# Aspidelaps lubricus lubricus (Cape Coral Snake)



## Najakeeper (Sep 12, 2012)

I love these small African elapids, very colorful and much less dangerous than true Najas of the same region. I recently picked up a 2011 male up at the Hamm show in Germany, here he is:













These also try to hood like cobras but their hood is narrow and you have to startle them to get them to hood as they are placid, curious snakes that are not easily scared of humans in captivity.

Reactions: Like 1 | Love 1


----------



## Shrike (Sep 12, 2012)

Gorgeous snake!


----------



## wayne the pain (Sep 13, 2012)

Stunning :wink:


----------



## Jessie (Sep 13, 2012)

Beautiful coloring!


----------



## Najakeeper (Sep 17, 2012)

Here is a quick feeding video... Feeding is very quick business with most elapids anyway, they want those fangs fully operational at all times  .

[YOUTUBE]RBIPshjaJMo[/YOUTUBE]


----------



## Najakeeper (Sep 19, 2012)

Before today's feeding:







This guy still thinks he is a cobra .


----------



## Najakeeper (Sep 28, 2012)

I just fed the snakes by the way, the Aspidelaps lubricus lubricus was very hungry. He just shed yesterday and it was obvious he wanted the mouse, he was rattling his tail like an expert rattlesnake, very funny to watch. I took a couple pictures for you guys:



















He is sexy this one

Reactions: Love 1


----------



## Najakeeper (Oct 16, 2012)

I switched to gas heating from electric and there was some temperature fluctuation. He might have taken this as a season change or something so he went of feed for a while. The best way to get these guys started is to give food with chicken scent on it so I gave him a chick leg. Here is the result:

[YOUTUBE]PCix3ckYp7o[/YOUTUBE]


----------



## Najakeeper (Oct 21, 2012)

Najakeeper said:


> I switched to gas heating from electric and there was some temperature fluctuation. He might have taken this as a season change or something so he went of feed for a while. The best way to get these guys started is to give food with chicken scent on it so I gave him a chick leg. Here is the result:
> 
> [YOUTUBE]PCix3ckYp7o[/YOUTUBE]


Here is a snake, who would order Chicken Nuggets if I ever took my collection to McDonald's:













He only accepts chicken these days...


----------



## Najakeeper (Nov 12, 2012)

Today was a good day... I've managed to find a girlfriend to my Cape Coral Cobra very close to where I live and she is a very pretty redhead .

Here she is:







[sub]*Disclaimer: As a snake bite survivor, I do not advocate free handling of front fanged venomous snakes. *DO NOT* try this at home.[/sub]


----------



## Ivymike1973 (Nov 23, 2012)

Congratulations on finding him a girlfriend. 
These guys are one of my all time favorite snakes. 
I will have one some day when I move to a less populated area.


----------



## Najakeeper (Nov 29, 2012)

Ivymike1973 said:


> Congratulations on finding him a girlfriend.
> These guys are one of my all time favorite snakes.
> I will have one some day when I move to a less populated area.

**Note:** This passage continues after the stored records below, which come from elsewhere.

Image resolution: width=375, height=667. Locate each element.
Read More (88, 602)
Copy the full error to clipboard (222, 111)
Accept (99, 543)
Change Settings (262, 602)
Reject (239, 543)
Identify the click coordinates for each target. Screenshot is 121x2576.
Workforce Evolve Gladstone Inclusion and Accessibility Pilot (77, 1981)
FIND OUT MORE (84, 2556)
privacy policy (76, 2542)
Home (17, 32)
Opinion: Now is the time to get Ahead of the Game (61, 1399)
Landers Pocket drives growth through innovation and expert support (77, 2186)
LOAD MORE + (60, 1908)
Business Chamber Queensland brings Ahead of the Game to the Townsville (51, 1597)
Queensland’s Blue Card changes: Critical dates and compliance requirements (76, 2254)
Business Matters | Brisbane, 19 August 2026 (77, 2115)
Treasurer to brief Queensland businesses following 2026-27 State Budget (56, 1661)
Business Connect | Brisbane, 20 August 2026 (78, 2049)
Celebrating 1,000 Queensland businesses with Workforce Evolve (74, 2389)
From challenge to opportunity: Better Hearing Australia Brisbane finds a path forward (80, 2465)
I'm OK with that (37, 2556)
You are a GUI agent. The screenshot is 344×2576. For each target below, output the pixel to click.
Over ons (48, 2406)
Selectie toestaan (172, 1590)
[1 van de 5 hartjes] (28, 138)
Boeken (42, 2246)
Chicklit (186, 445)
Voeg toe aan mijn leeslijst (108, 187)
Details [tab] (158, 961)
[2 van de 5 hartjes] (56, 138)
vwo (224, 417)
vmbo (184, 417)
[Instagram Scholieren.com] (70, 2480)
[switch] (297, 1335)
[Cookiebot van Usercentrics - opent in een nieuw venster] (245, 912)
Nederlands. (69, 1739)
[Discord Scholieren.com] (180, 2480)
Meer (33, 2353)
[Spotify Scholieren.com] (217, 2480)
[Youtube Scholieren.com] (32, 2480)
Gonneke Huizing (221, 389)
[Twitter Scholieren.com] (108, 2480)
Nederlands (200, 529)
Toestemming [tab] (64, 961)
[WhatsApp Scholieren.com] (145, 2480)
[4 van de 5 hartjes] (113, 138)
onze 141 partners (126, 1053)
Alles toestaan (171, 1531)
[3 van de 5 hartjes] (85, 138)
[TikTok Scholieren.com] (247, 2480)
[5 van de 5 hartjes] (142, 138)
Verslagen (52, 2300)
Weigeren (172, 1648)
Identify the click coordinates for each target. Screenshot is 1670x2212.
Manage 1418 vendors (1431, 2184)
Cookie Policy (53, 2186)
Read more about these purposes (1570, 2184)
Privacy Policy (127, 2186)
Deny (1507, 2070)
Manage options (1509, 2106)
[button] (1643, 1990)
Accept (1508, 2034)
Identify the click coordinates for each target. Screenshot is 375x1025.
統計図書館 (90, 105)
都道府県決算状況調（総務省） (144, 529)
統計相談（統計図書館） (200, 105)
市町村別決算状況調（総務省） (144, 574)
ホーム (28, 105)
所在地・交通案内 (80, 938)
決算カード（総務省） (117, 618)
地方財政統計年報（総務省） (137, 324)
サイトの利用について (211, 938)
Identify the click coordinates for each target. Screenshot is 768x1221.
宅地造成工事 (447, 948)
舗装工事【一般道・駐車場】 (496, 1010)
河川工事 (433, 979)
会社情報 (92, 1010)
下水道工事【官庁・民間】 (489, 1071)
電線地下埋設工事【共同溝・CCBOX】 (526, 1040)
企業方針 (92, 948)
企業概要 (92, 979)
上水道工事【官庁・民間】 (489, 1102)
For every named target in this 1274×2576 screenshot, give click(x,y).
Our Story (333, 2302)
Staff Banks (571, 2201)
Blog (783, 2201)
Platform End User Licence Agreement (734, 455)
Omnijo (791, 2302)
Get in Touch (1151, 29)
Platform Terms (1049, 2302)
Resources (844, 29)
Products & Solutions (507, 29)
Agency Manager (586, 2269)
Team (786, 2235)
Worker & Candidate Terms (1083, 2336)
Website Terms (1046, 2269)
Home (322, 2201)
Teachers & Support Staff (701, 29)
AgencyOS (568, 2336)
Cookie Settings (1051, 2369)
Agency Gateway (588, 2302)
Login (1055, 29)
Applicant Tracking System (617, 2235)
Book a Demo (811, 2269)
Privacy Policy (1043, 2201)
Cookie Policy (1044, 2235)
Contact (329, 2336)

I surely recommend them. They stay on the small side, venom is strong but the yield is low, they are easy to deal with but they do have attitude . My male keeps hooding and striking (close mouth) like a little Naja.


----------



## jdl (Dec 24, 2012)

This is one of my favorite cobras.  Someday I will have a pair.  Beautiful pics.


----------



## JZC (Dec 24, 2012)

what type of bite did you survive, if you don't mind my asking? Do these guys have potent venom? Very pretty, btw.


----------



## Najakeeper (Dec 25, 2012)

jdl said:


> This is one of my favorite cobras.  Someday I will have a pair.  Beautiful pics.


Thanks.

Their common name is "cobra" but they are not true cobras. I would call them cobra wannabes .

---------- Post added 12-25-2012 at 10:10 AM ----------




JZCtarantulafan said:


> what type of bite did you survive, if you don't mind my asking? Do these guys have potent venom? Very pretty, btw.


_Montivipera xanthina_, the Ottoman Viper, it was a yearling male. Very nasty effects, not fun!

Aspidelaps have potent "_Naja pallida_" like venom but they do not have a lot of it. It would still be a nasty bite with cytotoxic effects I would imagine.


----------



## Redneck101 (Dec 25, 2012)

Man, you are making me wish i still had my pair.. haha


----------